## Provided passage
================
Posted in fellowship

Can Scientists (Not) Be Activists?

I just went to a talk titled this, given by a leading climate change scientist and activist. I was hoping for some practical advice from his 20+ years advocating for alternative energy sources and reducing dependence on fossil fuels (which is not only bad for the environment, but also bad for human health).

Unfortunately, what I got was a rambling lecture on how young people need to rise up and do something. Didn’t say what. Didn’t say how. But something. Then he showed more pics of himself age 4 on the family farm in Iowa.

I don’t know if I even count as a “young person” any more (it’s all relative, right? but seriously, when did they start admitting children into medical school?), but I can tell you that my generation, or at least my bubble of my generation, has the passion. We have the science. What we lack is the generational knowledge of the folks who pushed for the Clean Air Act of 1970 and the Clean Water Act of 1972. Unfortunately, it appears that generation is committed to blaming us for perceived apathy, while withholding the practical knowledge they acquired in pushing forward the most important pieces of environmental legislation since the creation of the National Park System.
================
## Supplied records
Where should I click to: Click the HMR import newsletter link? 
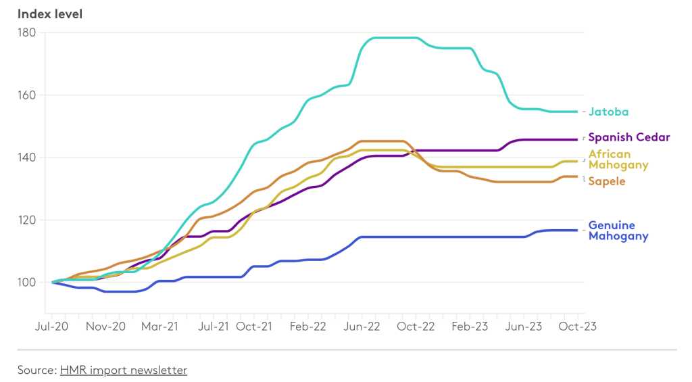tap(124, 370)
================
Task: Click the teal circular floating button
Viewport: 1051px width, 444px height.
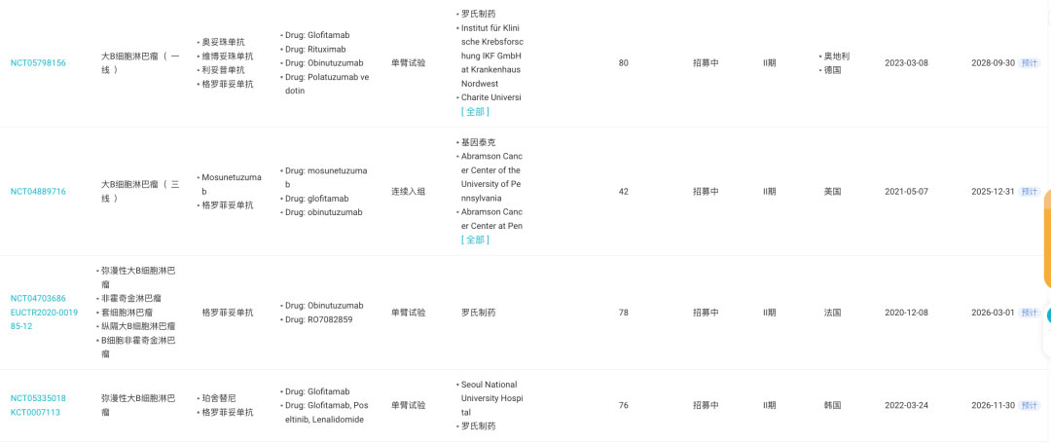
================
## Questions to answer
- A) In the blog post, why was the writer disappointed by the talk?
- B) Write out the blog post from "Posted in fellowship" to "for human health).".

## List of answers
- A) The writer had hoped for practical advice drawn from the speaker's 20+ years of advocating for alternative energy and less dependence on fossil fuels. Instead, the talk was a rambling lecture saying young people need to rise up and do something, without saying what or how.

- B)
Posted in fellowship

Can Scientists (Not) Be Activists?

I just went to a talk titled this, given by a leading climate change scientist and activist. I was hoping for some practical advice from his 20+ years advocating for alternative energy sources and reducing dependence on fossil fuels (which is not only bad for the environment, but also bad for human health).